Even as we sat in the courtroom haggling over motions, the defense case was being constructed by our investigators. Under military procedure, in contrast to the procedure at superior court, we had been provided not only with the names and addresses of all government witnesses but also with copies of statements they had given to the authorities. Our investigators interviewed all those witnesses and all the people that those people mentioned. We learned what all the witnesses’ testimony would be. And it almost doesn’t matter what they’re going to testify to, as long as you know what it is. All news is good news: Sales had said Croft was going to kill him? Fine—that’s a good reason for Sales to have been carrying a gun. Everybody knows Croft beat his wife? Great—we’ll have Croft “voluntarily” confess to that on the stand—it will show how honest he is. Facts are like atoms. Many different things can be constructed from the same facts.
As a matter of fact, some of what the witnesses had to say was splendid for our side. Investigator Bert Meyers brought back a gem of a signed statement from Staff Sergeant J. B. Jones, one of Croft’s co-workers who was also a friend of Sales’s. Jones recalled that, sometime back in September or October, Sales asked Jones to point out Croft to him.
“I asked him why he wanted to see Croft,” Jones said. “He said he just wanted to know who he was. I asked him, ‘What you doing, messing around with his wife or something?’ He just started smiling, chuckling. He said, ‘You know what happens if you don’t take care of your homework.’”
Nice guy, right? Sleazo. It got even better: “A couple of times after this incident, I mentioned this woman to Sales, and what her husband might do, and he said, ‘I ain’t worried about nothing. I keep my piece [gun] on me.’ Irwin Sales always bragged about his piece. He said he owned a .38 and a .357 Magnum.”
Jones’s testimony would support the defense theory that Sales died by his own gun. Equally important, the picture he’d paint of Sales would help make the jury want to believe it.
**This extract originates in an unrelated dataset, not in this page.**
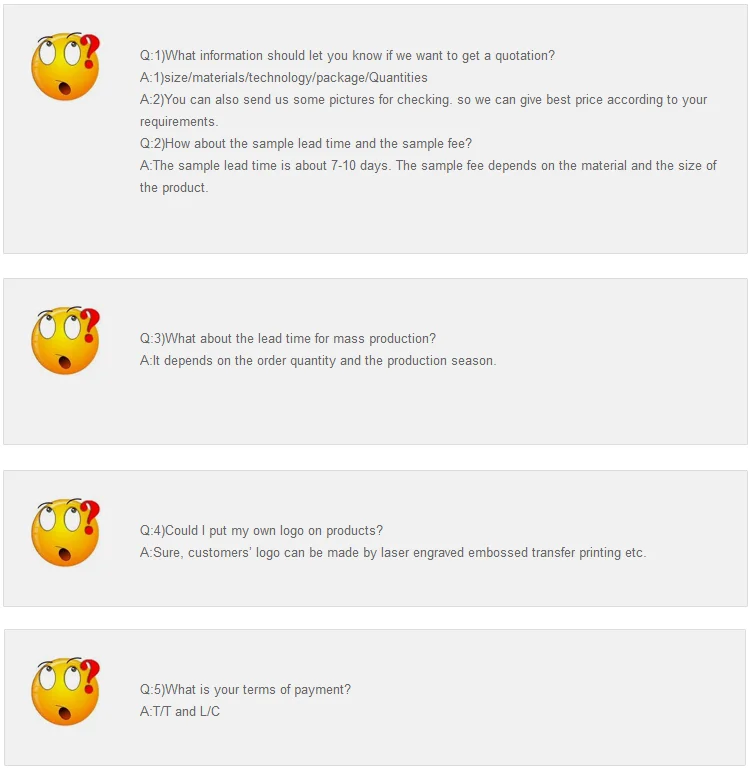Click the yellow emoji next to mass production question
The width and height of the screenshot is (752, 772).
(64, 342)

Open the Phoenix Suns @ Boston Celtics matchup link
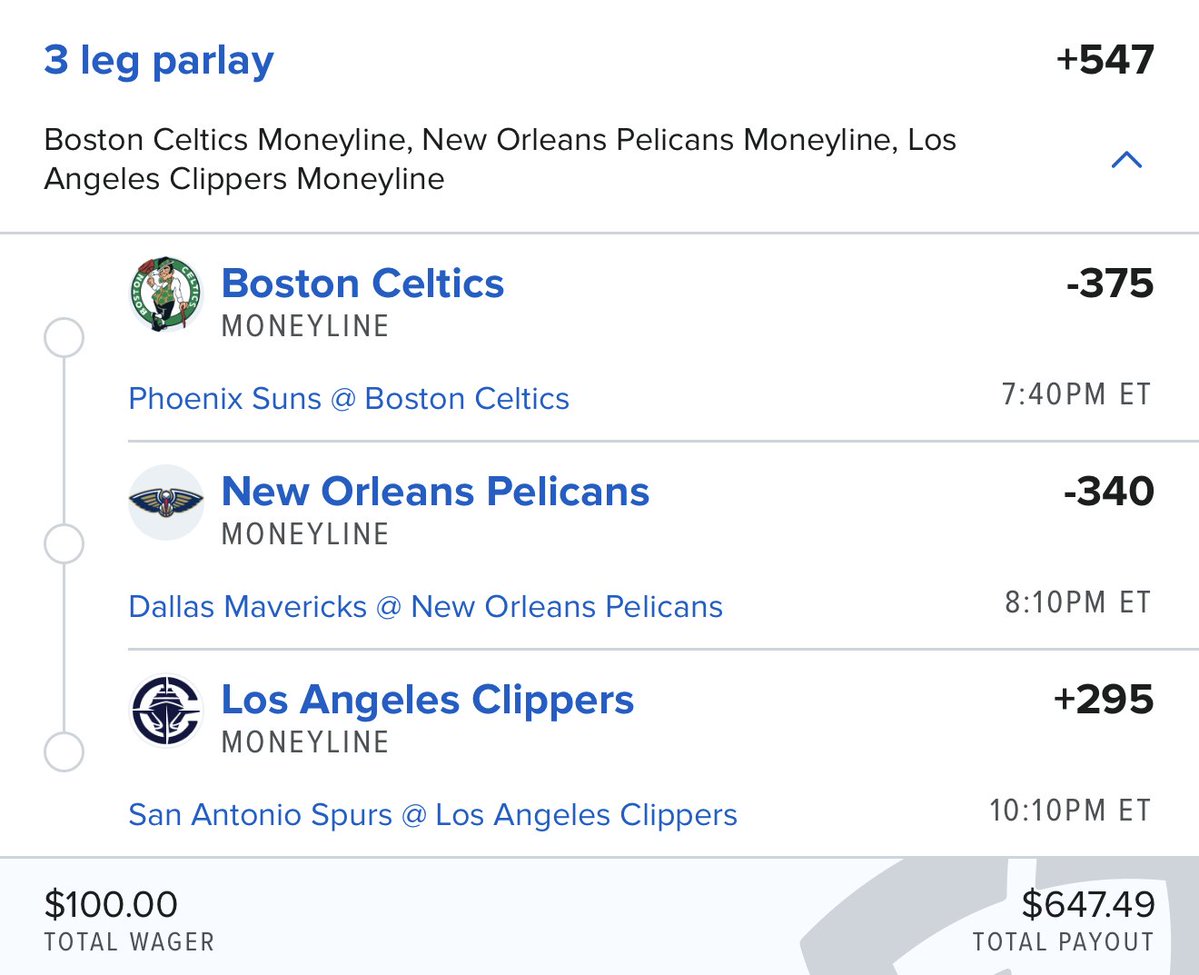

Meanwhile, investigator Amanda Perwin, a student intern from Wellesley College, was getting a million-dollar signed statement from Sales’s supervisor, Technical Sergeant Ken Yates. Perwin felt slightly queasy about the enterprise in which she was engaged, but she believed in hard work—that was the main thing—and she did her job well.
Yates was loath to speak ill of Sales in particular, or the dead in general, and had a profound aversion to involvement in legal proceedings or anything else that he could more readily imagine doing him harm than good. Yet Amanda got him to sign this:
Irwin Sales was a lady’s man. To be frank with you, he used women. He saw them as just a piece of ass, and he’d do anything to get inside their pants. He had a lot of girlfriends, and he told everybody about them, and he’d tell you all the details. He’d tell me about it, he’d tell you about it, he’d tell the guy in the hallway about it. I mean, the bad thing about it is that if he went to bed with you tonight, tomorrow morning, everybody would know about it.
Last summer was the first time he told me about Arlene Croft. Sales was concerned. He said, “I have a problem, and I need your advice.” He said that Arlene had told her husband she was seeing this guy Irwin Sales. Not only did she tell his name, but where he worked, and where he lived, and everything. At that time, I told him I’m a little concerned about a person who tells a spouse that they’re going out with someone, and gives the person’s name and address. I view that as possibly destructive behavior. I told him to stop seeing her.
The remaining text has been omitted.